Lolo and Lola Valentine

Mutya ng PASSCI Mars. Magsalin and Ginoong PASSCI Mr. Castor
Mutya ng PASSCI Mrs. Francisca Magsalin and Ginoong PASSCI Mr. Casimiro Castor

Year in year out, Sydney’s Filipino Senior citizens organisations celebrate their trademark Valentine Day as their second biggest event in their annual calendar, next only to their foundation anniversary day.

The first  and most resilient Filipino seniors club in Sydney the Philippine Australian Society for Seniors Citizens of PASSC, crowned last 16 February this year Mrs Francisca Magsalin, 81, as Mutya ng PASSC and Mr Casimiro Castor, 78 as Ginoong PASSC 2013, during their Valentine Day celebration at the Fairfield Community Centre, in Fairfield.

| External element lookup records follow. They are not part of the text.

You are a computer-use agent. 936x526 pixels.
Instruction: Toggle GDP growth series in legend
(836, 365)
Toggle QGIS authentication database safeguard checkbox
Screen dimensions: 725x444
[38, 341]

No less than Philippine Consul General Anne Jalando-on Louis honoured the association  and found time to attend and address  the seniors with familiar encouraging words during the event on a Saturday afternoon.

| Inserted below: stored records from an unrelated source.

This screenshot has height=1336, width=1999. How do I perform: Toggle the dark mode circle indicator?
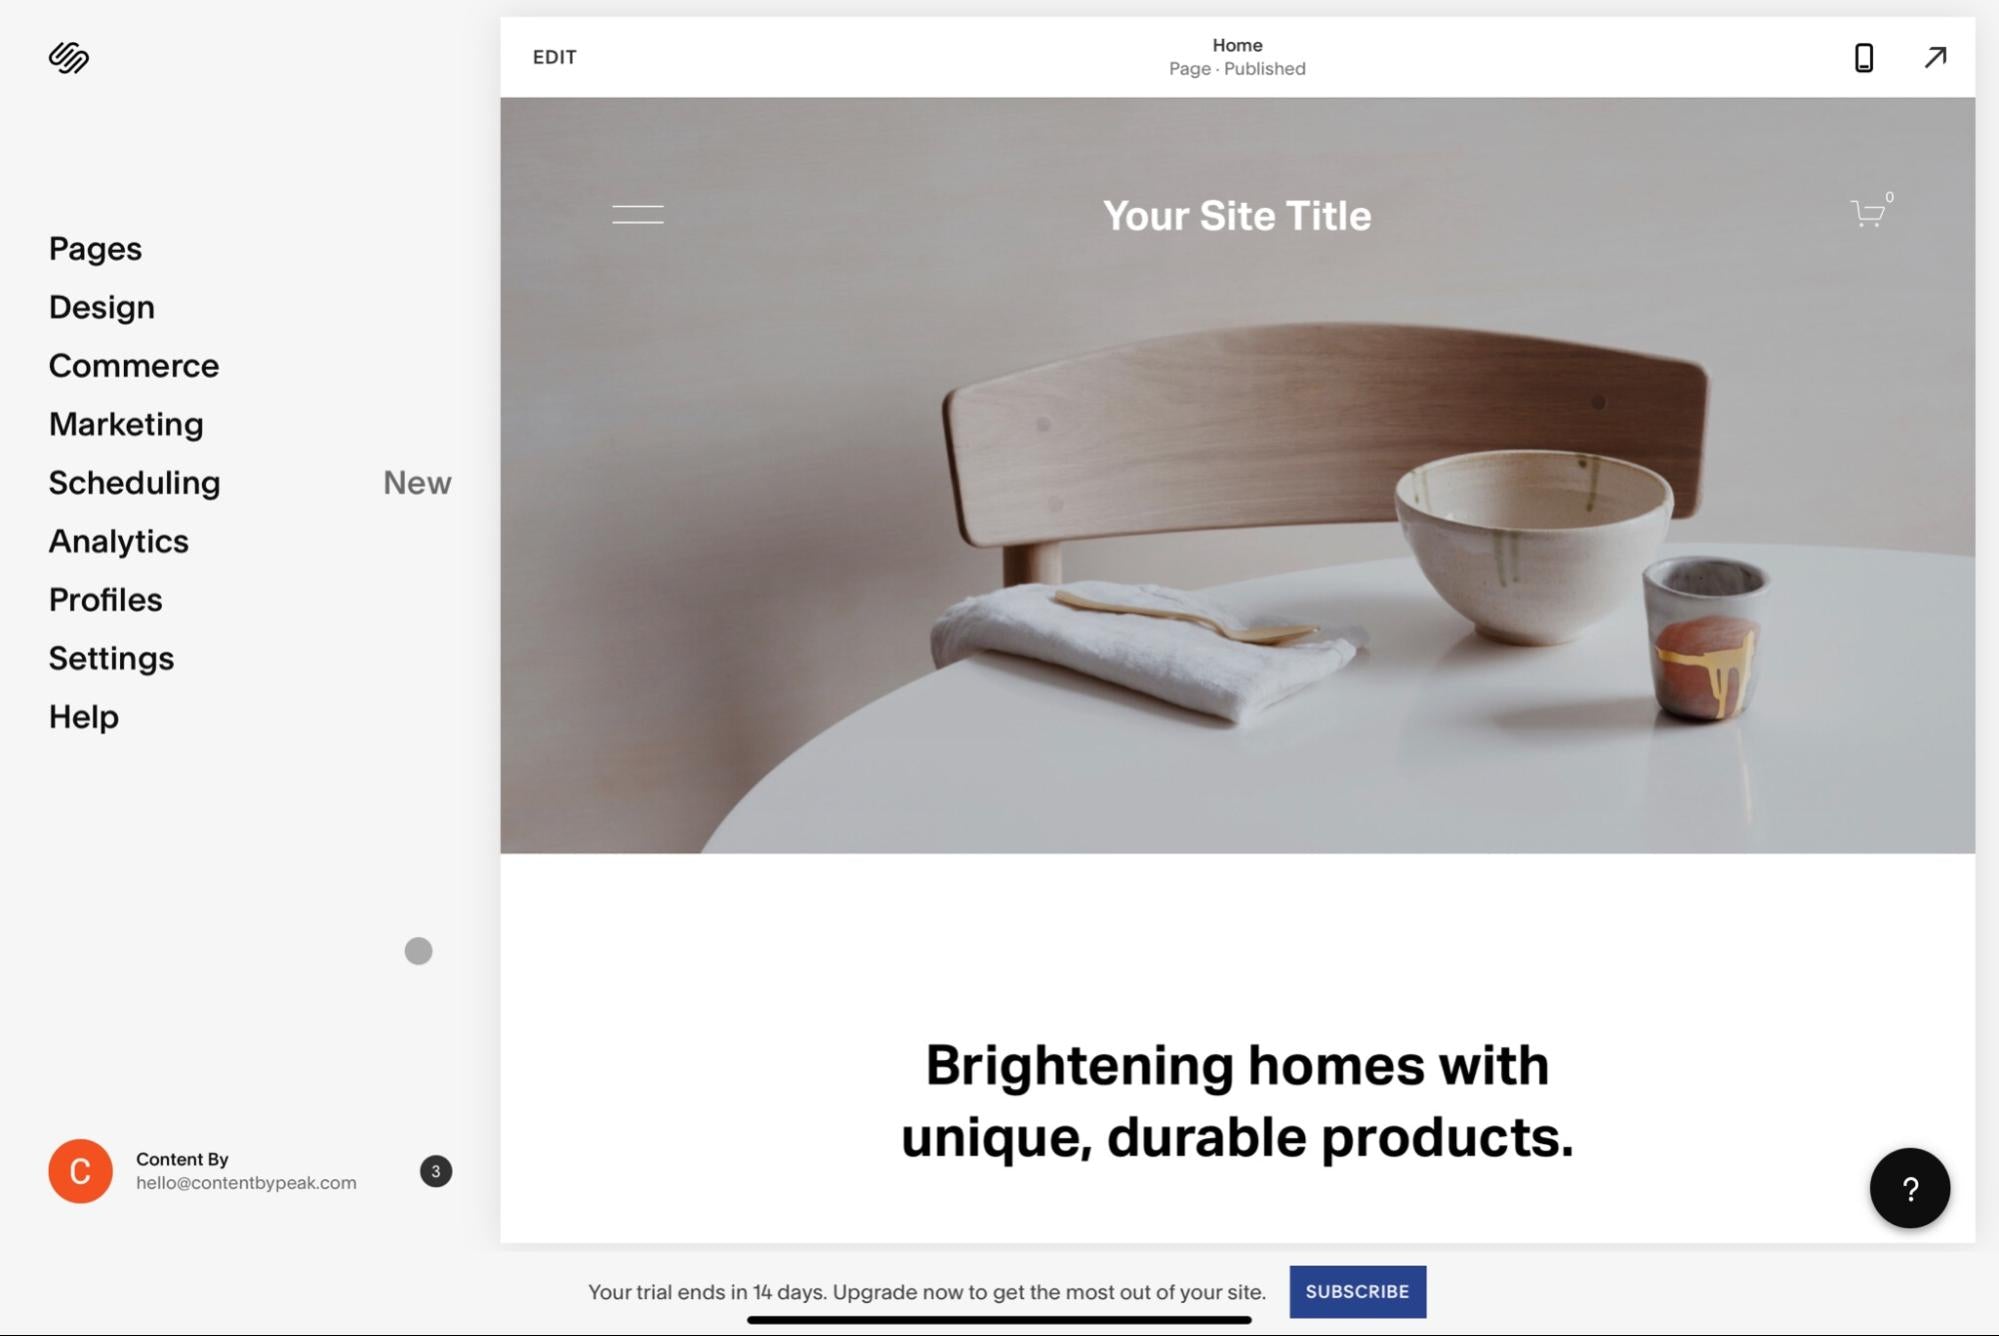pos(417,951)
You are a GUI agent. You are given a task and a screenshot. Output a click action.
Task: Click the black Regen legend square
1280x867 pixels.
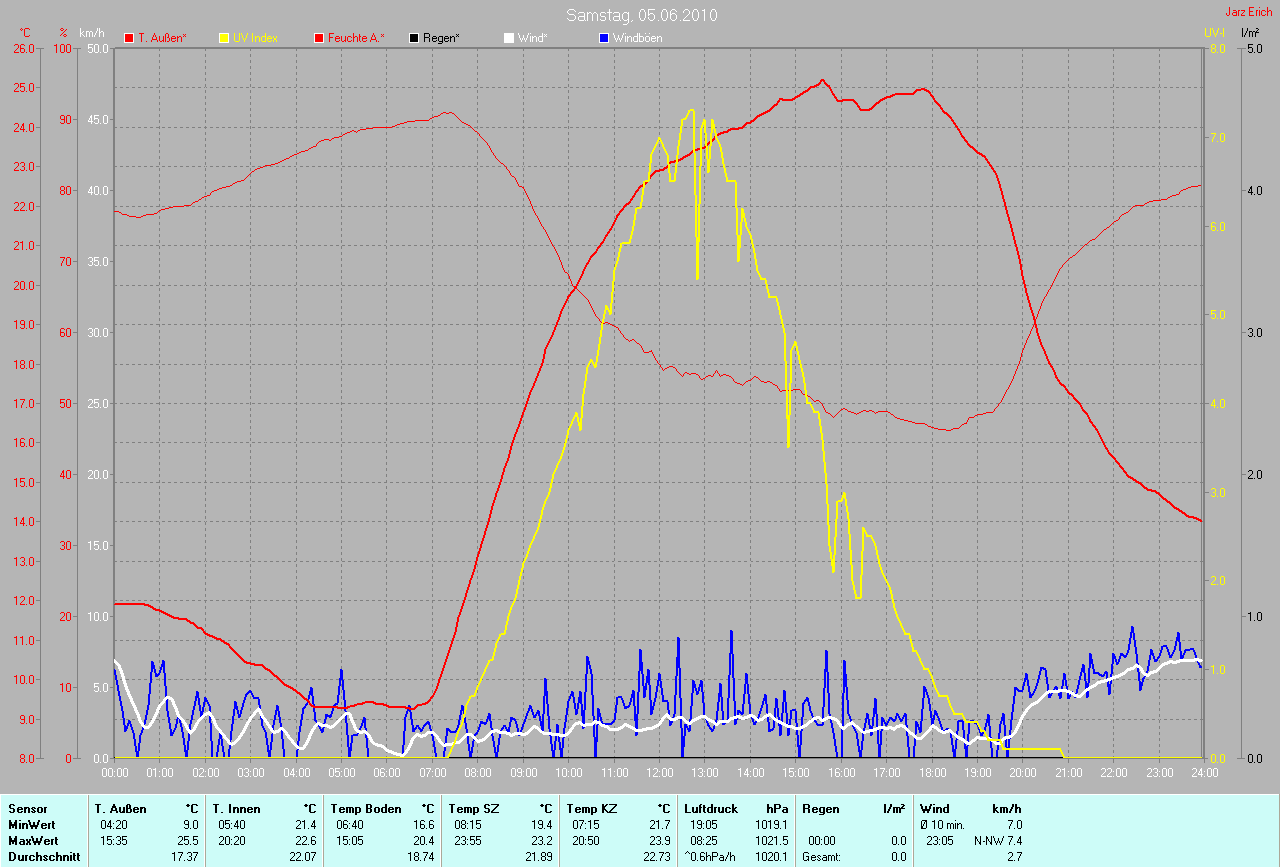click(x=414, y=38)
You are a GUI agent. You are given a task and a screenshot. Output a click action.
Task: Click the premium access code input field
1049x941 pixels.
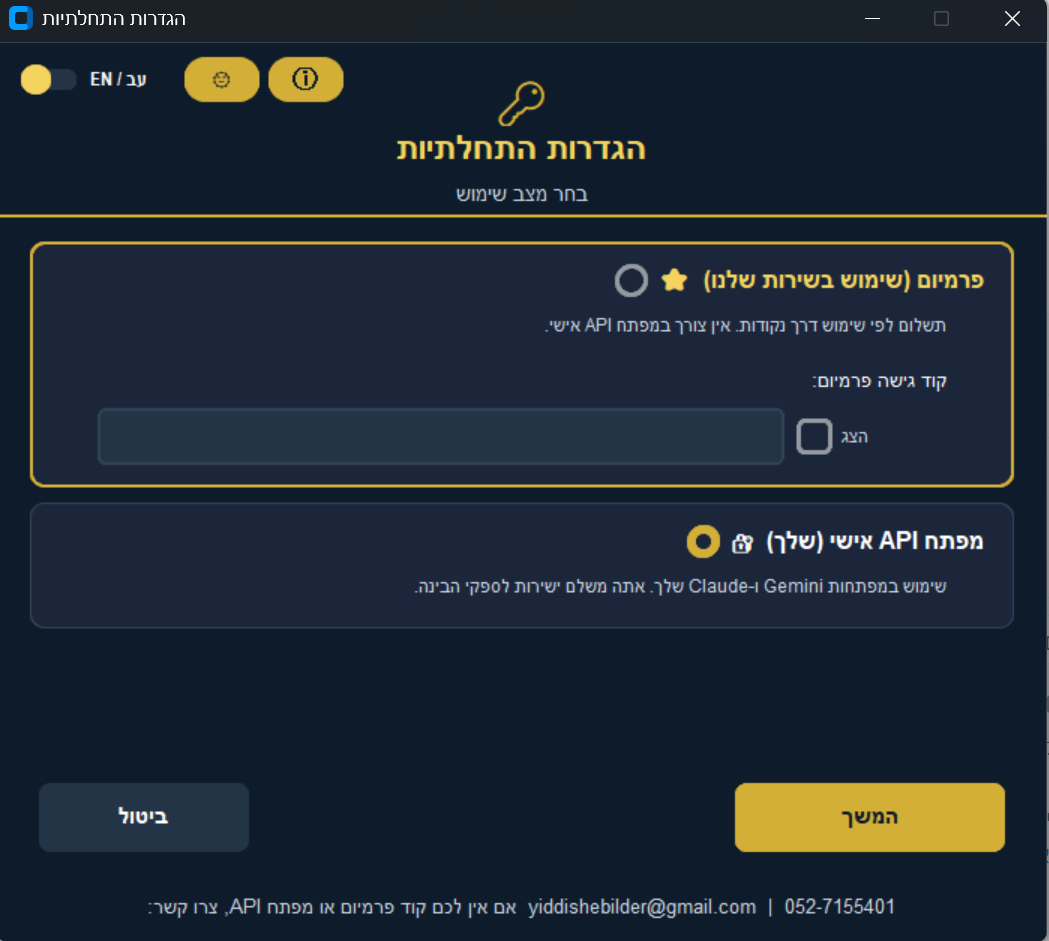[x=440, y=436]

Previous press release of the association announced modest admission price for the gathering held in a local community centre, a more budget priced venue compared with last year’s event which was held in an RSL Club.

Two other senior citizens organisations the Association of Golden Citizens of Australia-Philippines, Inc. (AGAPI) of Rooty Hill, NSW and the Sydney Australian Filipino Seniors, Inc.(SAFSI) of Marayong, NSW celebrate similar type of calendared events, namely foundation day and Valentines day.

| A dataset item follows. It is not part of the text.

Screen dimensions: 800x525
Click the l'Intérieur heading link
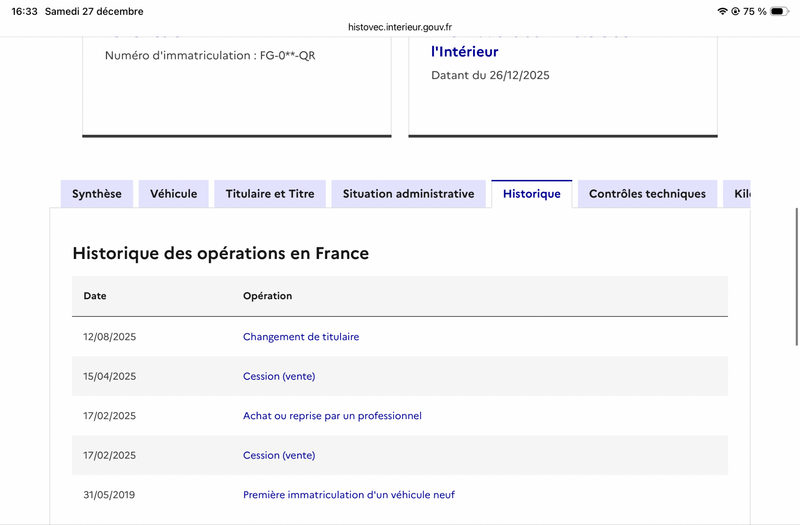pyautogui.click(x=464, y=51)
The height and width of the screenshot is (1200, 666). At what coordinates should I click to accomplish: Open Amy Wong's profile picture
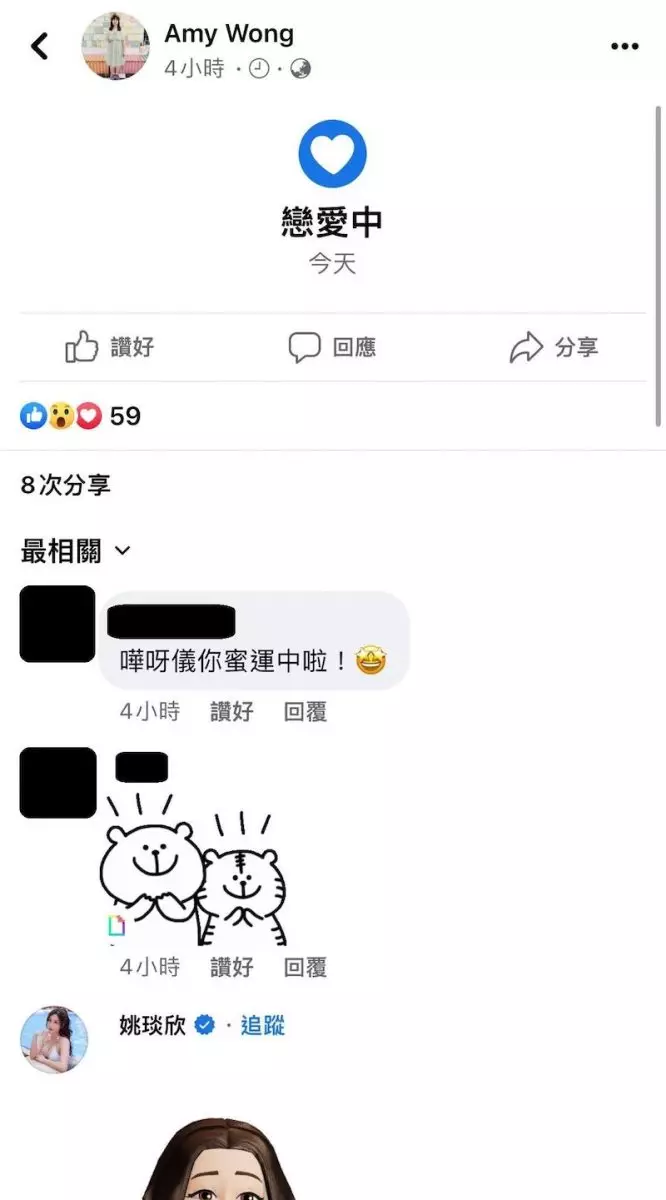coord(116,46)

Many Filipino seniors are blessed to attend fortnightly their club meetings in Sydney, with a mixture of  fellowship, shared meal,  ballroom dancing and occasional address by invited guests of politicians, health resource persons, migration professionals and Department of Ageing  personnel. But annual celebrations such as Valentines Day is an anticipated event viewed with fun and plenty of self-encouragement.

Some adult children of seniors may shun seeing their mum or dad being crowned as  pageant king and queen and consider the idea as daggy or lacking in taste.

But looking at it deeply should reveal that seniors, however frail or their faculties failing as they may be, can really boldly accept to say “love conquers all” , a message of experience not primarily to one’s pageant partner during the occasion, but to the greater world out there and the younger generation still able to learn of their life’s testimony.